Significant correlation between serum interleukin 6 (IL‐6) and Q albumin in patients with diffuse neuropsychiatric systemic lupus erythematosus (NPSLE). Statistical significance was analyzed by Spearman rank correlation test.
Figure 6.
Lack of correlation between cerebrospinal fluid (CSF) interleukin 6 (IL‐6) and Q albumin in patients with diffuse NPSLE. Statistical significance was analyzed by Spearman rank correlation test.
Previous studies have reported on the association between anti‐Sm antibodies and ACS (9). In addition, it has been suggested that anti‐Sm antibodies might play a role in the BBB damages (15). Therefore, we next examined the association between anti‐Sm antibodies and serum IL‐6 levels. As shown in Figure 7, serum anti‐Sm antibodies were significantly correlated with serum IL‐6. It is therefore suggested that serum IL‐6 might be involved in BBB damages mediated by anti‐Sm antibodies.
Figure 7.
Significant correlation between serum anti‐Sm antibodies and serum interleukin 6 (IL‐6) in patients with diffuse neuropsychiatric systemic lupus erythematosus (NPSLE). Statistical significance was analyzed by Spearman rank correlation test.
DISCUSSION
Some recent studies have suggested that CSF IL‐6 levels might be a surrogate marker for the severity of NPSLE. Thus, it has been shown that CSF IL‐6 levels were higher in ACS compared with those in diffuse NPSLE other than ACS (anxiety disorder, cognitive dysfunction, mood disorder, and psychosis) or in focal NPSLE (6, 7). The results in the current study have confirmed that CSF IL‐6 levels were the highest in ACS, the severest form in NPSLE. It is therefore concluded that CSF IL‐6 is a surrogate marker of disease activity of NPSLE.

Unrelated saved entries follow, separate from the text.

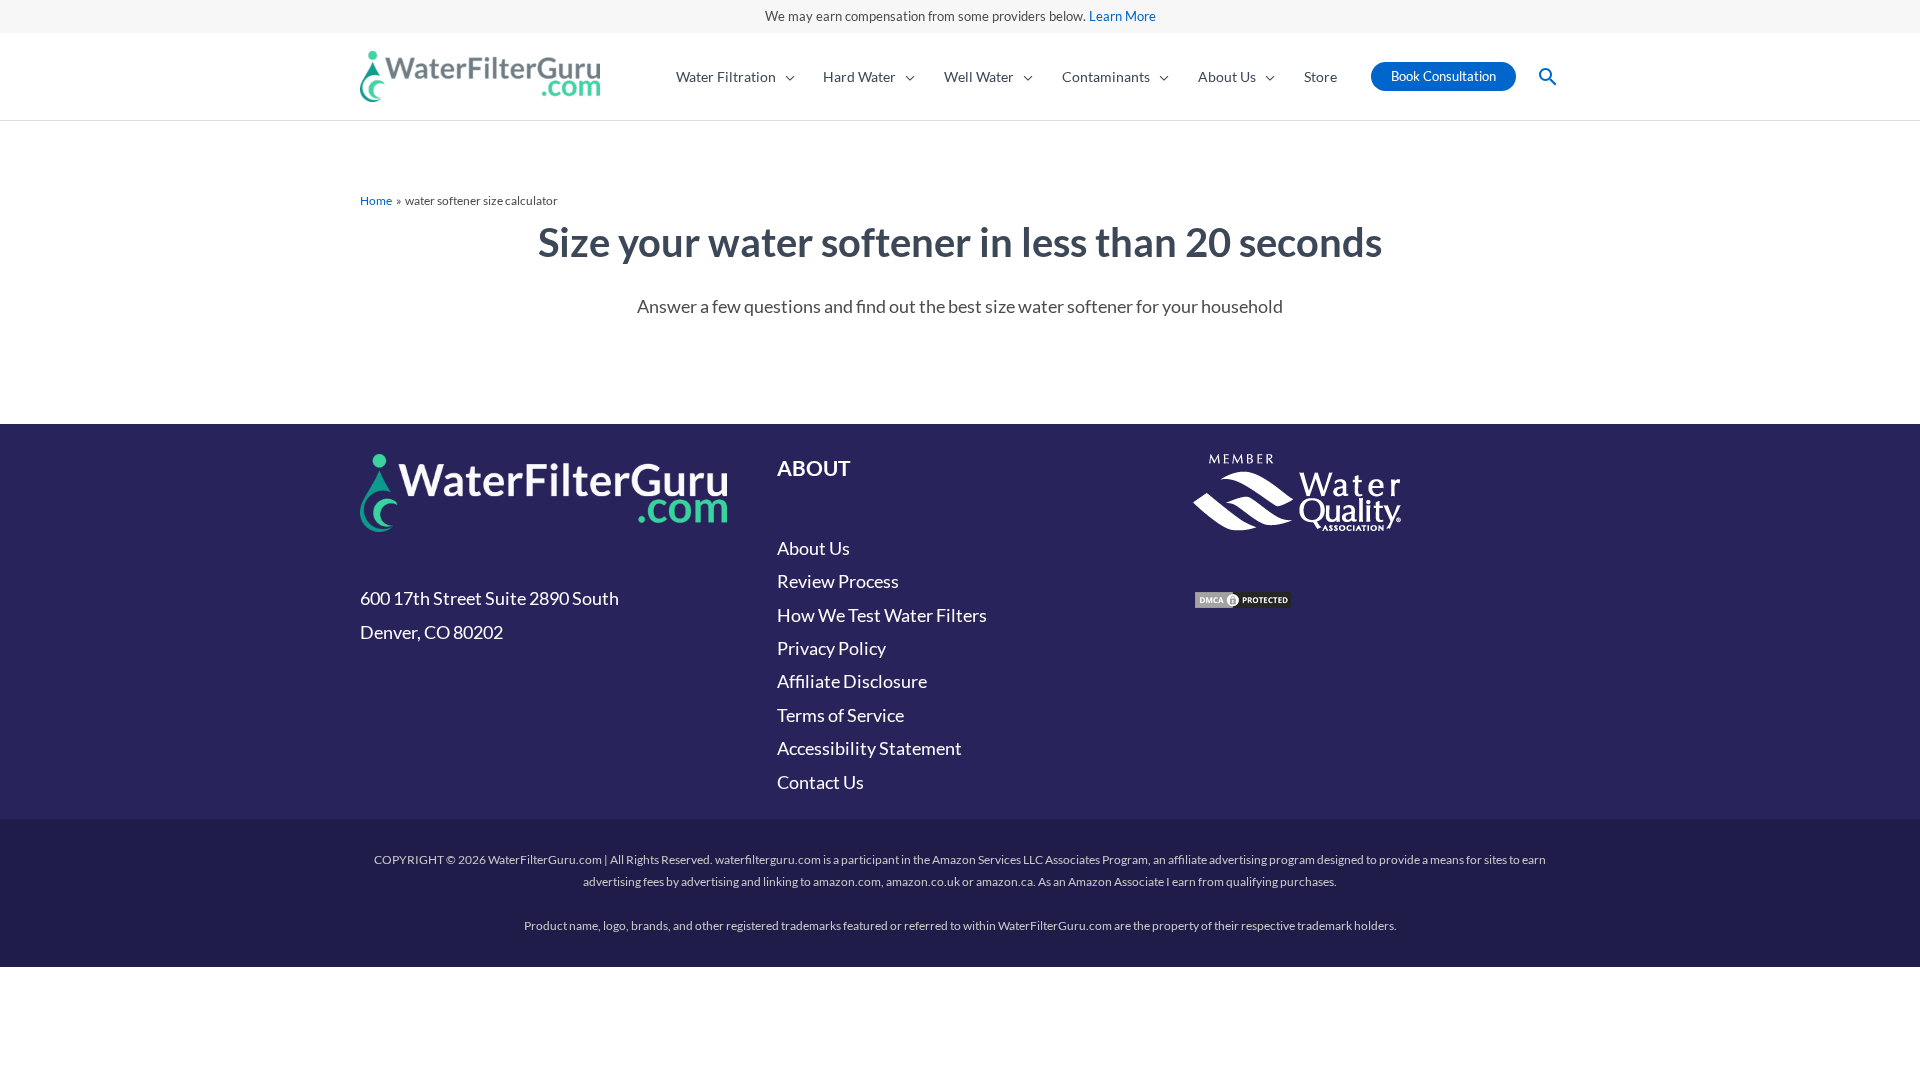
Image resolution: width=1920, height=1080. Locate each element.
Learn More (1122, 16)
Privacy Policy (831, 648)
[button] (785, 77)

As to serum IL‐6 and the severity of NPSLE, little has been known. Some reports have demonstrated that serum IL‐6 levels were elevated in NPSLE (98.5 ± 133.5 pg/ml (8) and 21.68 ± 14.34 pg/ml (16)), which were comparable with the serum IL‐6 levels in the present study. Notably, it has been reported that serum IL‐6 predicted viral meningitis at 66 pg/ml with maximal sensitivity and specificity (17). In addition, we had one patient with infectious meningitis who showed the elevation of serum IL‐6 to 50.1 pg/ml. Thus, the levels of elevation of serum IL‐6 in NPSLE in the present study are considered to be clinically meaningful. However, the differences among the subsets of NPSLE have not been examined, probably because of the paucity of samples. Notably, the data in the present study have disclosed that serum IL‐6 levels were higher in ACS compared with those in non‐ACS diffuse NPSLE or in focal NPSLE. Thus, it is also concluded that serum IL‐6 is also a surrogate marker of the severity of NPSLE. In fact, previous studies disclosed that serum IL‐6 significantly reduced the survival of patients with ACS (18).
We previously reported that CSF IL‐6 concentrations were useful in the diagnosis of lupus psychosis or diffuse NPSLE (13). There is a significant correlation between CSF IL‐6 and serum IL‐6 in diffuse NPSLE or total NPSLE in the present study. Therefore, it is possible that the diagnosis of diffuse NPSLE or ACS could be made by serum IL‐6 concentrations. Thus, the study to compare serum IL‐6 levels in ACS or diffuse NPSLE with those in ACS‐like symptoms or other diffuse NPSLE‐like symptoms due to causes other than SLE would deserve consideration.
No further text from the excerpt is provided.